Il se réunit ce jour-là « en vertu de l'arrêté des Consuls... et de celui du préfet » pour décider de la location, acquisition ou réparation du bâtiment destiné au culte et du rétablissement ou réparation du presbytère, et pour aviser au « mode le plus convenable de lever les sommes nécessaires ».
Le Conseil constate que, depuis 1790, l'église est tout à fait en ruines et délabrée. Le 30 mars 1789, le Parlement de Rennes avait arrêté que tous les riches propriétaires de la commune, y domiciliés ou non, verseraient une somme très forte pour aider à la reconstruction autorisée. Mais le marché (65.000 fr.) ne put être exécuté, « attendu le changement survenu à cette époque dans notre gouvernement ». Or, les murs s'élevaient à 6 ou 7 pieds hors de terre, et les pierres de taille et autres gisaient à côté en quantité suffisante pour achever l'ouvrage.

————————

Travail demandé>
A) Dans l'extrait sur l'église en ruines, renommez « pierres de taille » en « moellons » et restituez le passage qui commence aux mots « Le Conseil constate » et s'arrête après « pour achever l'ouvrage. ».
B) Recopiez à l'identique les lignes des enregistrements, en commençant à la première et en vous arrêtant après la ligne qui contient « [1324, 328] », incluse.

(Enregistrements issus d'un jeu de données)
————————

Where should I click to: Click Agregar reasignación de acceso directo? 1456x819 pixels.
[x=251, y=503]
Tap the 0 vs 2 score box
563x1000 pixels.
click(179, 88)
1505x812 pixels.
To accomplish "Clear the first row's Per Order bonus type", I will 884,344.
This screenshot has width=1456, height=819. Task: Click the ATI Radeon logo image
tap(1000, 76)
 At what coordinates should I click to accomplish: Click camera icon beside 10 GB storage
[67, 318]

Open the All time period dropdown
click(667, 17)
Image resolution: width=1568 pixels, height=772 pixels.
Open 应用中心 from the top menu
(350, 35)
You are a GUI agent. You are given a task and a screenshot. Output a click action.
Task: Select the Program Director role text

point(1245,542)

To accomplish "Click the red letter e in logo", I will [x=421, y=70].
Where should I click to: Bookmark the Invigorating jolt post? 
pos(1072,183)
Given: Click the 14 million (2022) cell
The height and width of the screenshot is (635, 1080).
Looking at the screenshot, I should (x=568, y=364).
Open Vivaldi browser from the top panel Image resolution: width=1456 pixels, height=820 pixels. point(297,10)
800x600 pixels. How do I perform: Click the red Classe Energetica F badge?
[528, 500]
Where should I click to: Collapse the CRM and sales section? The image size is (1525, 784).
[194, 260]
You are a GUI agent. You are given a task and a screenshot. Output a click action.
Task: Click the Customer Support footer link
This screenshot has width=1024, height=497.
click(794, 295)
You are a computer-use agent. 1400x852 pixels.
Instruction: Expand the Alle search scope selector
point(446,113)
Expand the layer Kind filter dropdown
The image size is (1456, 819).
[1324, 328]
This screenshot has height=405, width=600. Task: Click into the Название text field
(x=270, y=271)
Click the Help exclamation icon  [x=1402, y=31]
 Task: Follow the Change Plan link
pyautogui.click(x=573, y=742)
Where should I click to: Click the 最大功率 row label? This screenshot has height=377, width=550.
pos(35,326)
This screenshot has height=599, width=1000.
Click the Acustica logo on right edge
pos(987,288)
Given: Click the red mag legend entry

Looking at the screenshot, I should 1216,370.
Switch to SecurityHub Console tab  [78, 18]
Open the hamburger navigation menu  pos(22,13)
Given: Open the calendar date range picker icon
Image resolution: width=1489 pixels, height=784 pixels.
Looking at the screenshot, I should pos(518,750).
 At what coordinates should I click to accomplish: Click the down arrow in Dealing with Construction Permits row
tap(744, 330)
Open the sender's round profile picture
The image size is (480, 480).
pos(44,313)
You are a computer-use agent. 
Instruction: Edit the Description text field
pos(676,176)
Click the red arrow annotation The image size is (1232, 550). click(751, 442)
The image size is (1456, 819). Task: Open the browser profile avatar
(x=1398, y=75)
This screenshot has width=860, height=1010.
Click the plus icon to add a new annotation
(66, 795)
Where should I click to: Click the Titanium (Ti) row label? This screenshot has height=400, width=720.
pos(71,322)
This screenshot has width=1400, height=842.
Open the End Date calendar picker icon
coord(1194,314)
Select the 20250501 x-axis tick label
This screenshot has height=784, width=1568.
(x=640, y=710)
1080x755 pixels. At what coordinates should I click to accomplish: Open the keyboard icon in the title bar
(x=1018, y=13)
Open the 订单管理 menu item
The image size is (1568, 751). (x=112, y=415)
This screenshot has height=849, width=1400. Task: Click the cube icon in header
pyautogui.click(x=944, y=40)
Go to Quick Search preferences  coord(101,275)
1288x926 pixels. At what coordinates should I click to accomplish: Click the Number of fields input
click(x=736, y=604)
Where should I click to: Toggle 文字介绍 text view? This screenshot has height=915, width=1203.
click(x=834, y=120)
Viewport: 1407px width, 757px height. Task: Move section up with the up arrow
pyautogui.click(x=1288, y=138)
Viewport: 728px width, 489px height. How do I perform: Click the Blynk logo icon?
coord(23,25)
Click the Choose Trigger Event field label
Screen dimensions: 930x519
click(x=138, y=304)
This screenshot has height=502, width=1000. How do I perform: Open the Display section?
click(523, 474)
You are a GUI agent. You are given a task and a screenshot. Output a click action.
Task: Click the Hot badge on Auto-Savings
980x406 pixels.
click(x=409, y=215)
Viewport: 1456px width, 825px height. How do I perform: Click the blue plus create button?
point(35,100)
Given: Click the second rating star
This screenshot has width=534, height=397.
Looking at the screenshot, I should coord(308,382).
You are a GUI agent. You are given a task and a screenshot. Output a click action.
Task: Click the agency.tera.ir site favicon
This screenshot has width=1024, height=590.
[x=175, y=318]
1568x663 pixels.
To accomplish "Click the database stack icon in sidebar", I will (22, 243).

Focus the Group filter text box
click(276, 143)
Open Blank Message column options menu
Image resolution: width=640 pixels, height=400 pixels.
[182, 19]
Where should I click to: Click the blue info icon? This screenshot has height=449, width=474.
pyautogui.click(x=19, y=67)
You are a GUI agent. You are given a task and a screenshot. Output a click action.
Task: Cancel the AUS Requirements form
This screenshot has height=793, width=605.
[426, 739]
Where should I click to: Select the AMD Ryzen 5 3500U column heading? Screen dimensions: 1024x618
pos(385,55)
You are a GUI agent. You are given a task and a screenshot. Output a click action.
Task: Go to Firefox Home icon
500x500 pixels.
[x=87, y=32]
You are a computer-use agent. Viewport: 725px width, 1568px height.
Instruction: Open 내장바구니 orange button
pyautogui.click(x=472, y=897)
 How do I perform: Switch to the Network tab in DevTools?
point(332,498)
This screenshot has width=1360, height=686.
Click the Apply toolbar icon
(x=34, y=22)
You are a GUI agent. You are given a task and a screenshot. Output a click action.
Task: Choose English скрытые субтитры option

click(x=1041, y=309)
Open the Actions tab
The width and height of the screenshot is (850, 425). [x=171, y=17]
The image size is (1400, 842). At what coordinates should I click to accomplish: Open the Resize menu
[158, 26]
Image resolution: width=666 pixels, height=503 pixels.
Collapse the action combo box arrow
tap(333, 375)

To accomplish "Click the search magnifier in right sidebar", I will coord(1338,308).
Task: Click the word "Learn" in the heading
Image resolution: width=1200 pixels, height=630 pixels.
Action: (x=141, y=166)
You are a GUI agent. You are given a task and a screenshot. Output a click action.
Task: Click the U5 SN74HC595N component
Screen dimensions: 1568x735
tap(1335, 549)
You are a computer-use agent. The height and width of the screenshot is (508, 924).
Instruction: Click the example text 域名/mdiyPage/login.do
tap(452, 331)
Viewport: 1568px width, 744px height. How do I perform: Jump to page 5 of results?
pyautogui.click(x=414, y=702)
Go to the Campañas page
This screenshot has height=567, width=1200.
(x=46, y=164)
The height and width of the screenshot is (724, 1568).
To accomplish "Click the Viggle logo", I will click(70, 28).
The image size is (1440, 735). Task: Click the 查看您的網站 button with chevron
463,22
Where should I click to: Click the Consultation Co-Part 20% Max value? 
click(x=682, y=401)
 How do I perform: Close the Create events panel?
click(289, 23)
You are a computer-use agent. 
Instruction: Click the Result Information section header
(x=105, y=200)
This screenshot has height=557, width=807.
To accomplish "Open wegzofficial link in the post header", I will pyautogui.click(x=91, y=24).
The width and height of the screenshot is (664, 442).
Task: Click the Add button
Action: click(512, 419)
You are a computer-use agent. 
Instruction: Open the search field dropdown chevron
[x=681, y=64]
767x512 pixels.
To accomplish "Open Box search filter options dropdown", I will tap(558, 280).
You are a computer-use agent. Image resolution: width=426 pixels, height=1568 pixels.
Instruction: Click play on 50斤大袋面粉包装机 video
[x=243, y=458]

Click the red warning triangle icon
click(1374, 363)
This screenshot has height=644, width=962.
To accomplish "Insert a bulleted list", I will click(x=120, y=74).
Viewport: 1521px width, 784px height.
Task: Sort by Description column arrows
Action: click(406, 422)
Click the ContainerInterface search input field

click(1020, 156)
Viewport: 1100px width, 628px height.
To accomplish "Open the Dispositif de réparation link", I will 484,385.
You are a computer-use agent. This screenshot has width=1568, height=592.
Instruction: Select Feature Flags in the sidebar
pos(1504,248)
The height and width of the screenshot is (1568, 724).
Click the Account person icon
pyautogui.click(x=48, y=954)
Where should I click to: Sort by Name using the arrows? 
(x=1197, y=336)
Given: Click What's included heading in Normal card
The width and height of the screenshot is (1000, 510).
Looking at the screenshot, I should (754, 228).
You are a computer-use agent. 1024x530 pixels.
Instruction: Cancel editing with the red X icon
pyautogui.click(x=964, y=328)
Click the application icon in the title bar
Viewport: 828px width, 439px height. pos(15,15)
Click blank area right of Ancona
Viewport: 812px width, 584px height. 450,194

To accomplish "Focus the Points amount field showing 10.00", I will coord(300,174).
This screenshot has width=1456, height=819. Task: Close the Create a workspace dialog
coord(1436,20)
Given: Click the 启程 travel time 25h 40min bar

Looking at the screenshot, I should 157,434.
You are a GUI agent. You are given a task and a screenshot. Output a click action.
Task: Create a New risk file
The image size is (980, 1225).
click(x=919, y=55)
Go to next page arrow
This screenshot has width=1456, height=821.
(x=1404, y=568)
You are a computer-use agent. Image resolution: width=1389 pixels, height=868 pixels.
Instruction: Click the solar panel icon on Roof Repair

————————

Réponses attendues>
A)
Le Conseil constate que, depuis 1790, l'église est tout à fait en ruines et délabrée. Le 30 mars 1789, le Parlement de Rennes avait arrêté que tous les riches propriétaires de la commune, y domiciliés ou non, verseraient une somme très forte pour aider à la reconstruction autorisée. Mais le marché (65.000 fr.) ne put être exécuté, « attendu le changement survenu à cette époque dans notre gouvernement ». Or, les murs s'élevaient à 6 ou 7 pieds hors de terre, et les moellons et autres gisaient à côté en quantité suffisante pour achever l'ouvrage.

B)
Where should I click to: Click Agregar reasignación de acceso directo? 1456x819 pixels.
[x=251, y=503]
Tap the 0 vs 2 score box
563x1000 pixels.
click(179, 88)
1505x812 pixels.
To accomplish "Clear the first row's Per Order bonus type", I will 884,344.
This screenshot has width=1456, height=819. Task: Click the ATI Radeon logo image
tap(1000, 76)
 At what coordinates should I click to accomplish: Click camera icon beside 10 GB storage
[67, 318]

Open the All time period dropdown
click(667, 17)
Image resolution: width=1568 pixels, height=772 pixels.
Open 应用中心 from the top menu
(350, 35)
You are a GUI agent. You are given a task and a screenshot. Output a click action.
Task: Select the Program Director role text

point(1245,542)

To accomplish "Click the red letter e in logo", I will [x=421, y=70].
Where should I click to: Bookmark the Invigorating jolt post? 
pos(1072,183)
Given: Click the 14 million (2022) cell
The height and width of the screenshot is (635, 1080).
Looking at the screenshot, I should (x=568, y=364).
Open Vivaldi browser from the top panel Image resolution: width=1456 pixels, height=820 pixels. point(297,10)
800x600 pixels. How do I perform: Click the red Classe Energetica F badge?
[528, 500]
Where should I click to: Collapse the CRM and sales section? The image size is (1525, 784).
[194, 260]
You are a GUI agent. You are given a task and a screenshot. Output a click action.
Task: Click the Customer Support footer link
This screenshot has width=1024, height=497.
click(794, 295)
You are a computer-use agent. 1400x852 pixels.
Instruction: Expand the Alle search scope selector
point(446,113)
Expand the layer Kind filter dropdown
The image size is (1456, 819).
[1324, 328]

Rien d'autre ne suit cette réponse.